Filled or Swollen Legs: This is commonly seen in horses that spend the day in the stable and especially standing stalls. From the knee or hock down, the legs fill with fluid and look puffy. It is usually noticed in the morning, and the swelling goes away when the horse is let out or exercised. As mentioned above, horses have poor circulation in their lower legs and when they are not moving even poorer circulation because of decreased heart rate. This causes the legs to fill with fluid. Also the lack of muscle movement causes lymph to stagnate in the lower leg. Treatment: Filled legs is not a serious condition yet it is a sign that your horse needs more turnout time and perhaps less grain.
Osselets: This refers to pain and inflammation that occurs above or below the front of the fetlock. Osselets is caused by strain and is seen often in young racehorses. Pain is eveident when the fetlock is bent and hard swelling might be visible. Treatment: Rest. Corrective shoeing, controll exercise and slow training regime. Lower leg treatments to relieve inflammation/pain.
Over-Reach: The heel and/or coronary area of a foreleg is hit by a hind hoof causing a wound or tearing off a shoe. This can be caused by bad shoeing, conformation faults, fatigue and poor coordination/balance. Treatment: Clean and treat wound accordingly. Over-reach or bell boots can be fitted on the front feet to prevent future injuries (but do not put these boots over a current wound). Correct trimming/shoeing, and focus on balance when riding.
Ringbone: New bone growth occurring below the fetlock. Low ringbone refers to calcification of the lower, short pastern bone or the coffin bone (lower phalanx 2 and/or upper phalanx 3). High ringbone refers to calcification of the long pastern bone or higher short pastern bone (phalanx 1 and/or upper phalanx 3).
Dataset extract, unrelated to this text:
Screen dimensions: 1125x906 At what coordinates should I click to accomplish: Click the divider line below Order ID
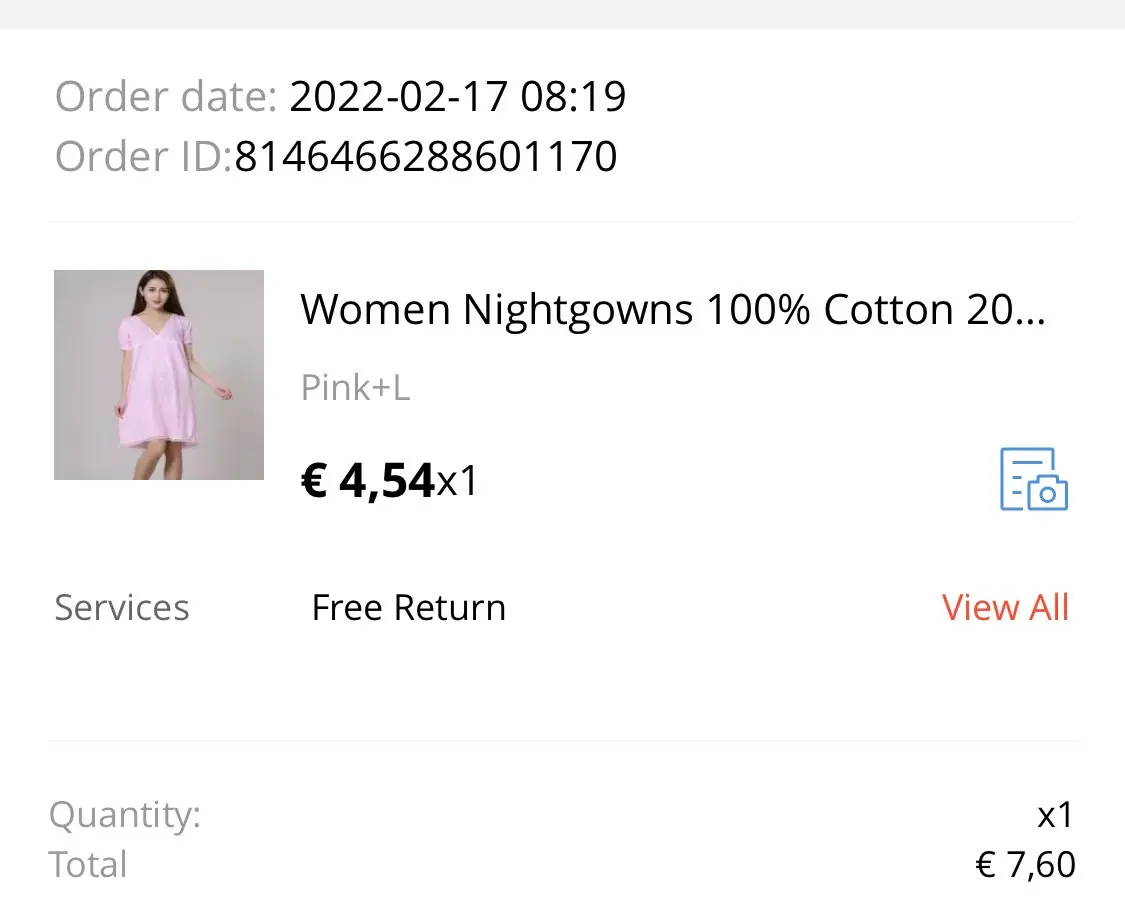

Articular ringbone is calcification within the joint itself. If the ringbone is below the coronary band it cannot be seen, yet if it is above a bony growth will be evident. Some horses with ringbone recover quite well and lead a usefull life. Initially their will be heat, lameness and swelling. Ringbone is thought to be caused by poor conformation (long or short pasterns), and repetitive concussion to the area. Treatment: Rest and lower leg treatments to relieve inflammation/pain. Confirm that any calcium/phosphorus imbalance in the diet is not a factor.
Sesamoiditis: At the back of the fetlock is two sesamoid bones. Sesamoiditis occurs when these bones are damaged or inflamed. Acute lameness is generally present and the fetlock will swell. Long pasterns and repetative concussion to the area is the usual cause. This is a serious condition and the horse will need to be immobilized. Treatment: Long rest period (12 monthes). Pain relief and lower leg treatments.
Splints: Splints are very common and are usually not serious. A splint is a hard and bony swelling on either side of the cannon bone. Generally occurs in young horses. Initially splints are warm and painful, but become hard, cold and painless when healed (although they do leave a blemish). Strenuous play or work on hard ground/repetitive concussion causes splints. Treatment: Anti-inflammatory lotion, a little rest and more conservative training.
Suspensory Ligament Desmitis (sprain): This injury is the same as a bowed tendon except that a ligament is strained or ruptured–not a tendon. Ligaments have less elasticity than tendons and can therefore be injured easily. The suspensory ligament is located behind the cannon bone beneath the flexor tendons and connects to the sesamoid bones. This condition is caused by excessive strain on the area and can be aggravated by poor conformation. Treatment: Lower leg treatments to relieve inflammation/pain, and rest.